* **WHAT YOU NEED TO DO**:
1 - Translate this sentence from the article on the album Every Day I Have to Cry into Spanish: "The album was arranged by Bill Justis and the cover design was by Howie Richmond."
2 - Write the rest of the article on the album Every Day I Have to Cry, starting after its final line.

Studio album by Steve Alaimo
- Released: 1963
- Recorded: Bradley Recording Studios, Nashville, Tennessee
- Genre: Pop
- Label: Checker

Steve Alaimo chronology
| Mashed Potatoes (1962) | Every Day I Have to Cry (1963) | Steve Alaimo (1963) |

= Every Day I Have to Cry (album) =

Every Day I Have to Cry is Steve Alaimo's third album for Checker Records. Rather than capitalizing on dance crazes, this album is completely devoted to songs about crying. (The debut albums of Chuck Jackson and Lesley Gore—I Don't Want to Cry! and I'll Cry If I Want To, respectively—are devoted to the same subject.)

The album was arranged by Bill Justis and the cover design was by Howie Richmond. Mort Thomasson and Selby Coffeen were credited for the engineering.

==Track listing==
===Side 1===
1. "Every Day I Have to Cry" (Arthur Alexander)

* **EXCERPTED DATA**:
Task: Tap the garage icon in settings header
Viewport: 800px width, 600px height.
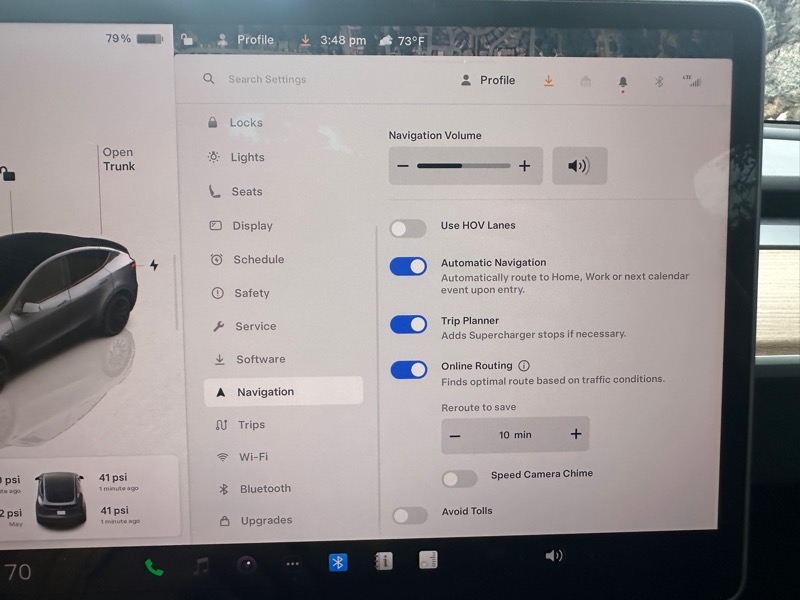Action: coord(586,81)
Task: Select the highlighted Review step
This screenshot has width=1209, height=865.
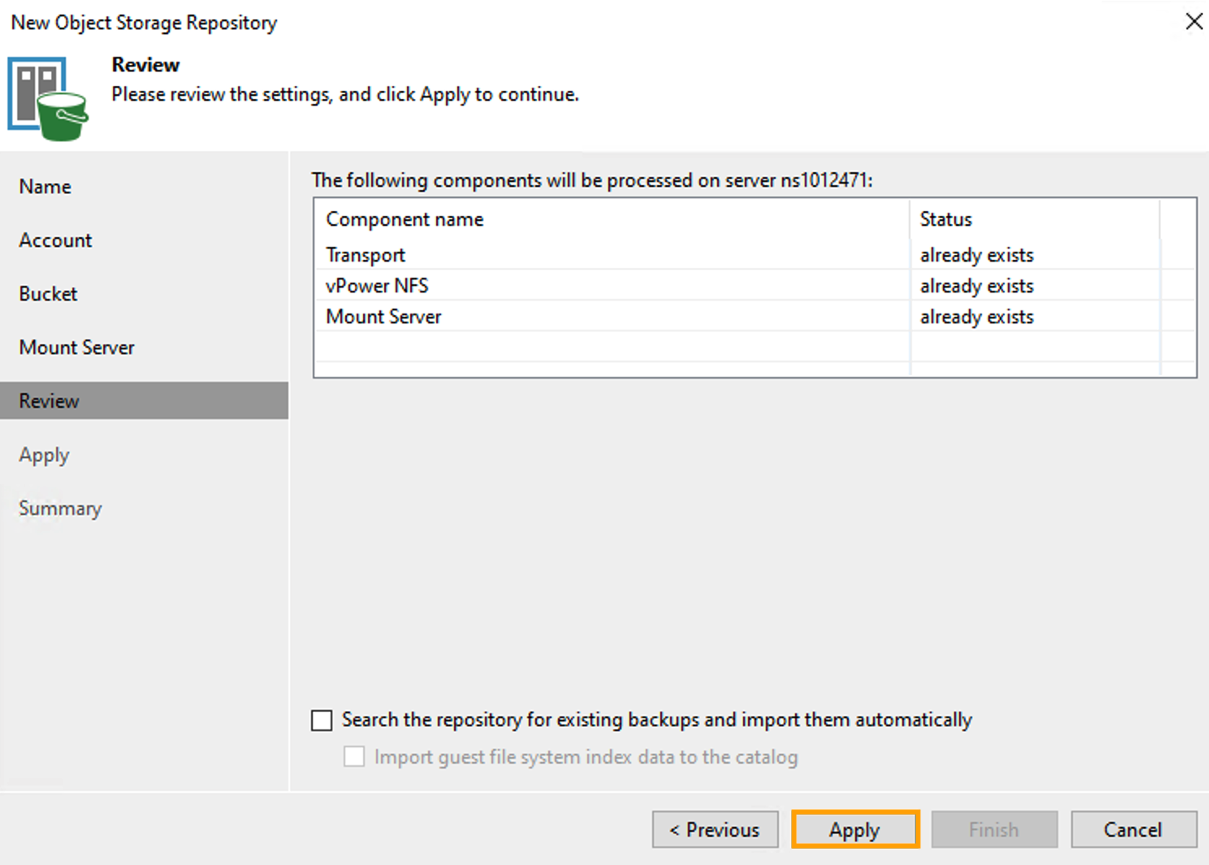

* **ANSWERS BELOW**:
1 - El álbum fue arreglado por Bill Justis y el diseño de la portada fue de Howie Richmond.

2 -
2. "I Don't Want to Cry" (Chuck Jackson, Luther Dixon)
3. "My Heart Cries for You" (Carl Sigman, Percy Faith)
4. "I Cried All the Way Home" (Sonny Thompson)
5. "Cry Me a River" (Arthur Hamilton)
6. "I Wake Up Crying" (Burt Bacharach, Hal David)

===Side 2===
1. "Cry" (Churchill Kohlman)
2. "She Cried" (Greg Richards, Ted Daryll)
3. "Don't Cry" (J. Taylor, Steve Alaimo)
4. "Cry of the Wild Goose" (Terry Gilkyson)
5. "Cry Myself to Sleep" (Bob Crewe, Bob Gaudio)
6. "Don't Let the Sun Catch You Crying" (Joe Greene)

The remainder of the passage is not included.